*Requirement*
Rewrite the lines below, starting with the line containing "Task: Click the 3 items attention badge" and continuing through the end of the records, adding 65 to every coordinate in the answers. Copy the requests unchanged.

*Provided records*
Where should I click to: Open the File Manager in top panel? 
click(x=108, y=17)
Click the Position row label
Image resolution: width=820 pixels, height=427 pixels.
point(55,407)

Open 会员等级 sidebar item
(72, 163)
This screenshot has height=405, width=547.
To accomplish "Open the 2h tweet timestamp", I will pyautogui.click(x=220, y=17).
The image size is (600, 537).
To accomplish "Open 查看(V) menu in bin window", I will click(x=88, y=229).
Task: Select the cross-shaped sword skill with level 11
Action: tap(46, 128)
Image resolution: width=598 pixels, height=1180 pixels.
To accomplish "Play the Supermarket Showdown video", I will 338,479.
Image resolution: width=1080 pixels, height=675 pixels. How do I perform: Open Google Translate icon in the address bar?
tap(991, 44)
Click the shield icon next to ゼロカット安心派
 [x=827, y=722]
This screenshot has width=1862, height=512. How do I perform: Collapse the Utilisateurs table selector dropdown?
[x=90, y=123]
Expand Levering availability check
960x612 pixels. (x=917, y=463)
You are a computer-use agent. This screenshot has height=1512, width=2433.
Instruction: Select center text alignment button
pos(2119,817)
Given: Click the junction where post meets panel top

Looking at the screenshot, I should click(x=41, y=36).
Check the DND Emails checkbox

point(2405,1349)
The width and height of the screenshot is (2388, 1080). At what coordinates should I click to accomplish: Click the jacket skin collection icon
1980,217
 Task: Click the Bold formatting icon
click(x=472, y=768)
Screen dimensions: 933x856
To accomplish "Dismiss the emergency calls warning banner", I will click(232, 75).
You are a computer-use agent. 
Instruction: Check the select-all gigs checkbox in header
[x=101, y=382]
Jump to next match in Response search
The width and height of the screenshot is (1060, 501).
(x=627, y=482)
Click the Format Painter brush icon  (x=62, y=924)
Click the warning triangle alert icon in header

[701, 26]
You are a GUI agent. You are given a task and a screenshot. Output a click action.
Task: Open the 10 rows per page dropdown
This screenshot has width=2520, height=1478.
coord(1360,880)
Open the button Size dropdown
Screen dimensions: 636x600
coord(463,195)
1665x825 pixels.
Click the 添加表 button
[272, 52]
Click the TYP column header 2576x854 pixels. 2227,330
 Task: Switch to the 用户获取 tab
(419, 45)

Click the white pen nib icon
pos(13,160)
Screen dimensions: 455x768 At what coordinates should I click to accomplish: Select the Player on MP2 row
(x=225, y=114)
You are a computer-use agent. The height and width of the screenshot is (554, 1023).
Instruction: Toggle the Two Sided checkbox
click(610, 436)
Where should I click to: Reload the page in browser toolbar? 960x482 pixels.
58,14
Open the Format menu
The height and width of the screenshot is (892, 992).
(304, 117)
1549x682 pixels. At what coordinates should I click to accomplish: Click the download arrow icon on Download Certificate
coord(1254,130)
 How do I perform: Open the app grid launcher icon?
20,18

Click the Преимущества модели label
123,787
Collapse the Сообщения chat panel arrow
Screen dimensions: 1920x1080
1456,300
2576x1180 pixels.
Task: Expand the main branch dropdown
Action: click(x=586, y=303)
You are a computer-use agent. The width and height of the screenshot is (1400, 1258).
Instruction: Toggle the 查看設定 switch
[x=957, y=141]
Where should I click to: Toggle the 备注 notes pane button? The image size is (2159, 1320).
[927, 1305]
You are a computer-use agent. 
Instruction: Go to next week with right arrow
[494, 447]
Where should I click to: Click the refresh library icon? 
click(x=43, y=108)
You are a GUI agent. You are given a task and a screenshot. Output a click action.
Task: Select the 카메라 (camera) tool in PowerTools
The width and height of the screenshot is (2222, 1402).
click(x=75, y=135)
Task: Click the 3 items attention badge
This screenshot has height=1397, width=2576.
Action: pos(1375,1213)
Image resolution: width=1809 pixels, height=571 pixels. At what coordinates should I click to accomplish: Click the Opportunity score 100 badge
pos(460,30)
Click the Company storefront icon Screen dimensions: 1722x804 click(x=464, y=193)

*Reply*
Task: Click the 3 items attention badge
This screenshot has height=1397, width=2576.
Action: pos(1440,1278)
Image resolution: width=1809 pixels, height=571 pixels. At what coordinates should I click to accomplish: Click the Opportunity score 100 badge
pos(525,95)
Click the Company storefront icon Screen dimensions: 1722x804 click(x=529, y=258)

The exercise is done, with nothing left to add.